Fayetteville looked like the best place I could have imagined myself to be at. But Lahore is, and shall always be, home
I often think of Lahore these days. Though, when I came to the US, I had a sigh of relief. A very green, quiet university town, Fayetteville looked like the best place I could have imagined myself to be at. But having lived here for a year now, and having been to many other mega cities like New York and Austin, in the US, and Mexico City across the border, I think of Lahore, and Pakistan, my home country, a lot more these days.
I clearly remember my first impressions of Fayetteville. It was well before midnight when a cab picked me up from the airport. It was a 45-minute drive from the airport to Fayetteville. My heart sank when I found nothing but quietness and green woods sunk in semi-darkness all along the way.
Used to Lahore’s bustling city, it was quite an unexpected site for me. But once here, and given a warm welcome by a fellow Fulbrighter, an Afghan, and his two friends, the early impression subsided soon enough.
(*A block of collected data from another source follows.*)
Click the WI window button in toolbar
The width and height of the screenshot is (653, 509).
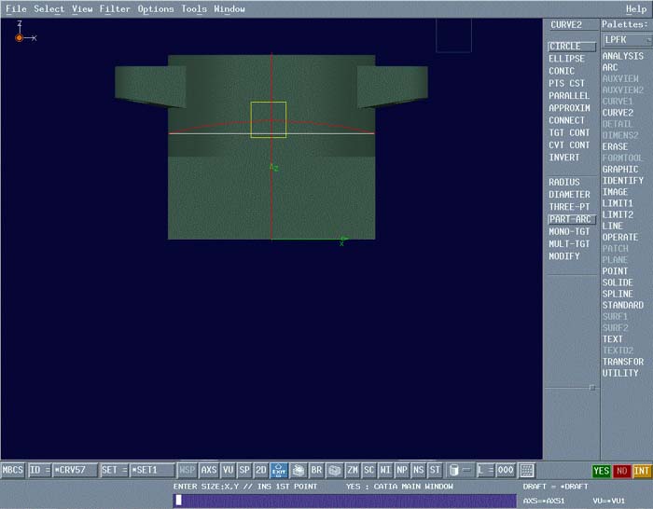pos(385,471)
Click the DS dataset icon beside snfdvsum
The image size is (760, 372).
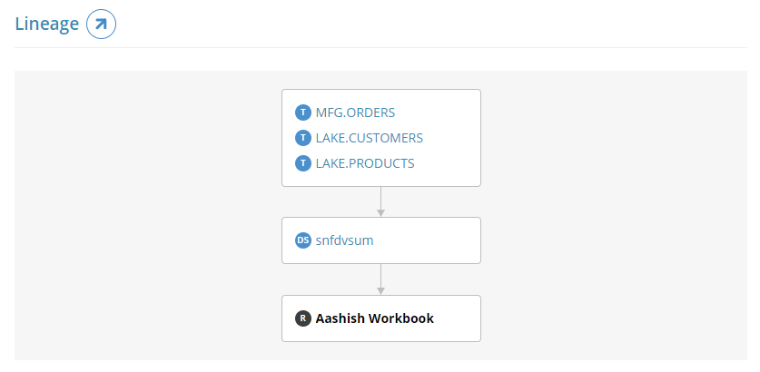[303, 240]
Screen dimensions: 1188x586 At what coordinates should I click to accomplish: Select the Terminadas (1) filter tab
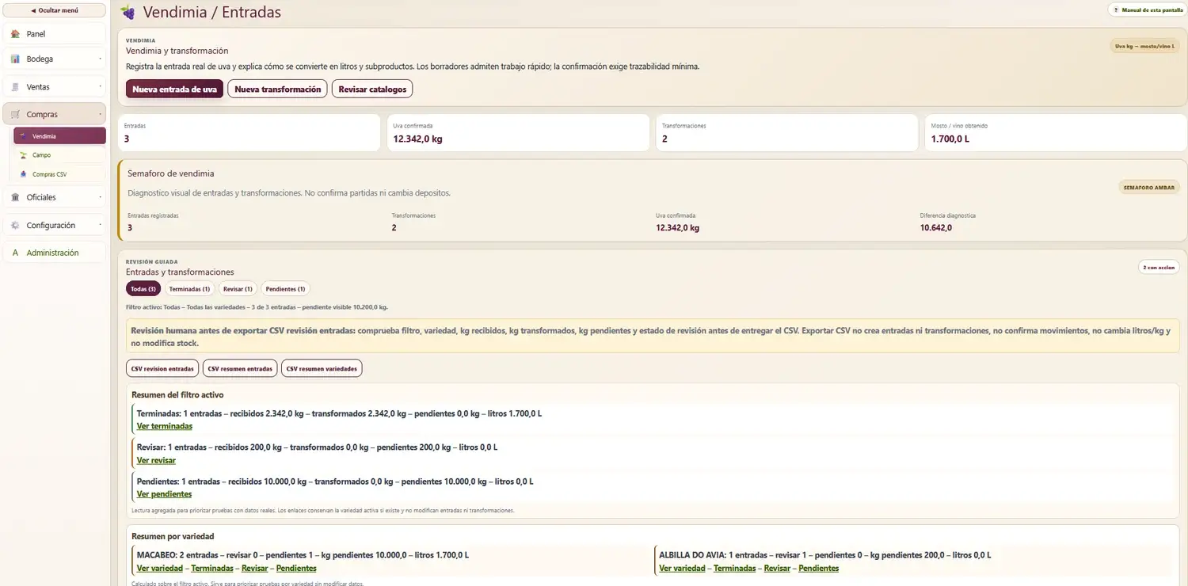pos(189,289)
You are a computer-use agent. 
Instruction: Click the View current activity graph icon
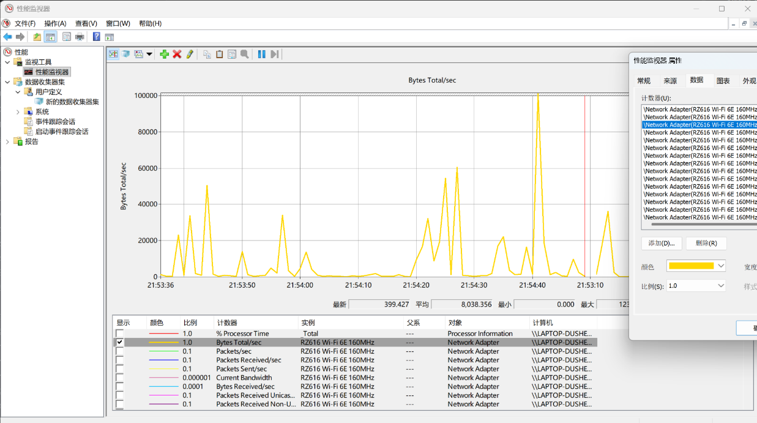click(x=113, y=54)
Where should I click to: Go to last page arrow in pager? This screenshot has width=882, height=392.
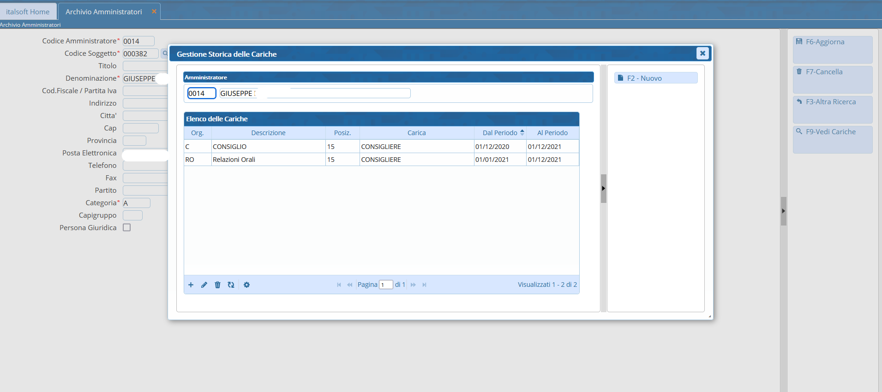[x=424, y=285]
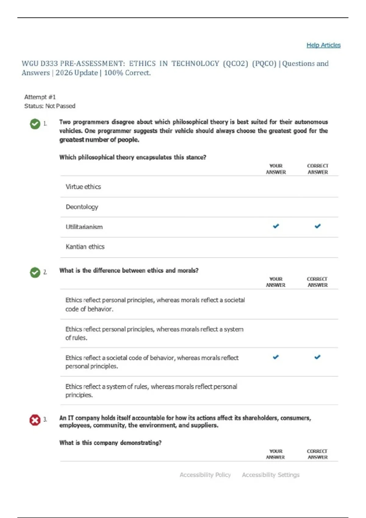Click the 'Attempt #1' label
366x518 pixels.
coord(40,97)
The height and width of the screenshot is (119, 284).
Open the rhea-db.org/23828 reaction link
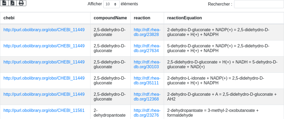pyautogui.click(x=147, y=32)
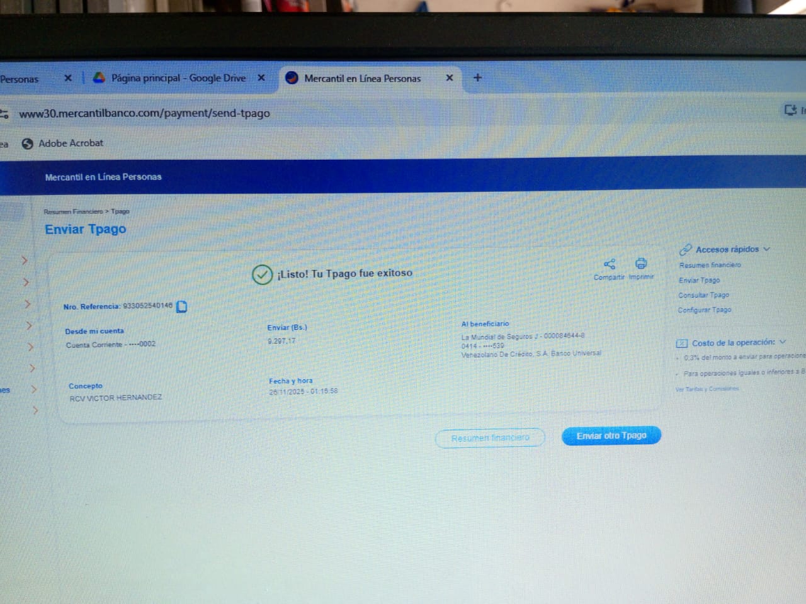Click the site settings icon in address bar
Viewport: 806px width, 604px height.
click(4, 114)
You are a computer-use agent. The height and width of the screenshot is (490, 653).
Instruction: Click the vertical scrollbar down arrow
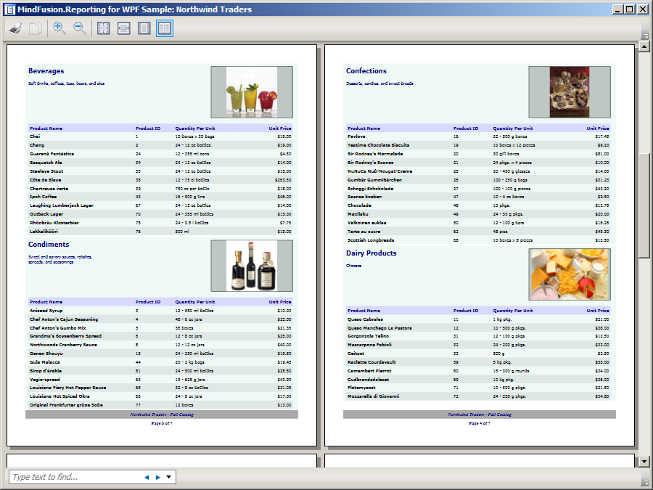pos(644,461)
The next morning, when I opened my eyes to Fayetteville, I felt so relieved. The place had the infrastructure of Islamabad (which a foreigner friend of mine once told me didn’t look a part of Pakistan!), and the greenery and freshness of Khanus Pur, a tourist area near Murree. I considered myself lucky that I was going to be living here for at least five years -- the length of my PhD degree.
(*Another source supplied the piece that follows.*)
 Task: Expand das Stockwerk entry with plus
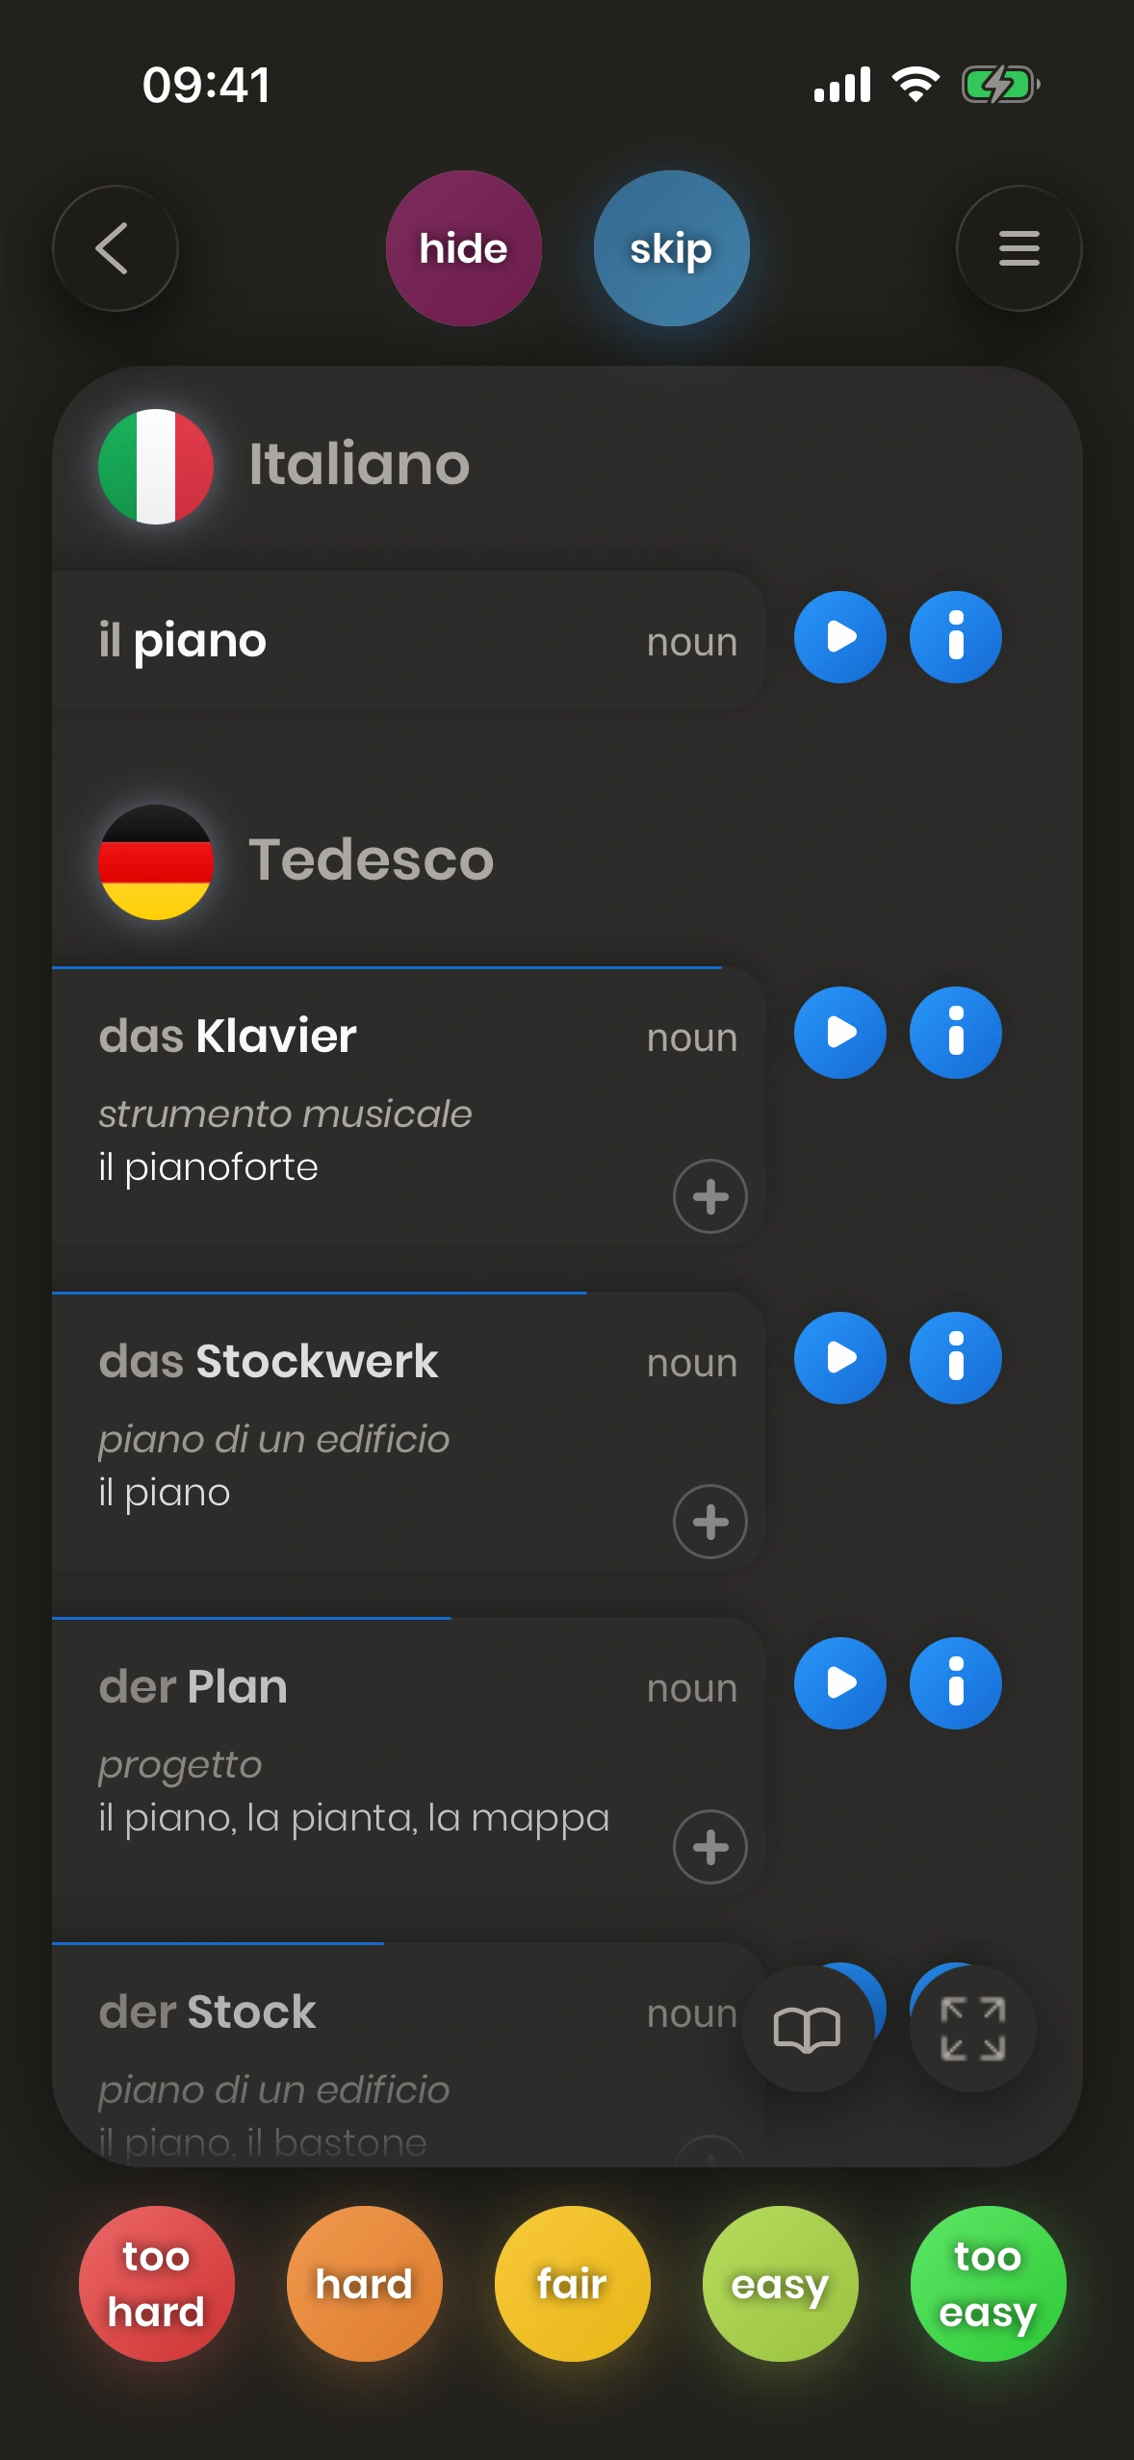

Two things about the place struck me the most for quite some time: freedom and a sense of security. I did not have to bother much about my looks or what I would talk about. It was as if I had been set free, from the ‘cage’ of censorship.
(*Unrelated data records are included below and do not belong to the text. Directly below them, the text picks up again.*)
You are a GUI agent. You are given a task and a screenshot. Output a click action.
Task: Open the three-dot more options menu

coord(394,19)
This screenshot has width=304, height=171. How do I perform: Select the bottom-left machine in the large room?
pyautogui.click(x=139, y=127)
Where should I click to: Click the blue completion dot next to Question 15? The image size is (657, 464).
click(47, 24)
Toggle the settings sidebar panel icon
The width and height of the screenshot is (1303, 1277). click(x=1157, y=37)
More so, it was like escaping the (invisible) iron bars around my being. The sense of fear that was always in the air in Lahore was gone for now. I remembered how the moment I’d step out of my house, the fear would strike me, till the cows came home. Incidents such as the bomb explosions in Anarkali, my second home during my university days, and at Data Darbar, and also the terrorist threats my newspaper office had, were quite the order of the day. I was always thinking about the safety of my family and friends as well as myself.
With time, though, I had become insensitive to the deaths of the unknown. Call it a survival instinct, if you will.
In the US, gradually, the grip of fear went away, as newer things revealed themselves to me. I felt secure and free here but not exactly a part of the colours and sounds, signs and symbols, scattered here and there. Back home, I was used to being pampered by my friends and family, given royal treatment as they understood I was going abroad for higher studies. Here, the way I spoke (English), the way I looked and where I had come from, besides other personal limitations, put me on a different pedestal.
It is not a ‘lower’ status, as many Pakistanis would consider. It is, in fact, a subtle ‘other-ness.’ Imagine a person from a rural background attending a wedding ceremony in a posh area in Lahore! He speaks Punjabi and is attired in a simple, non-designer outfit. Howsoever hard he may try to make himself feel at home, he cannot -- not in the eyes of those around him.
Here, the flashy shopping malls, the fancy packaging of food items etc, aren’t the kind of things I was used to seeing. I can see the beauty of trees but I can’t name them, I can cherish ‘their’ food occasionally but it does not satiate my taste buds.
I feel kind of ‘elevated’ speaking English but it does not have the comfort and the deep emotional link I felt with the Urdu and Punjabi notes. I might be getting nostalgic, or suffering from the eternal desire to look away from where you are, but it is in times like these that I think of this place and Lahore, my beloved city, and Pakistan, my home country.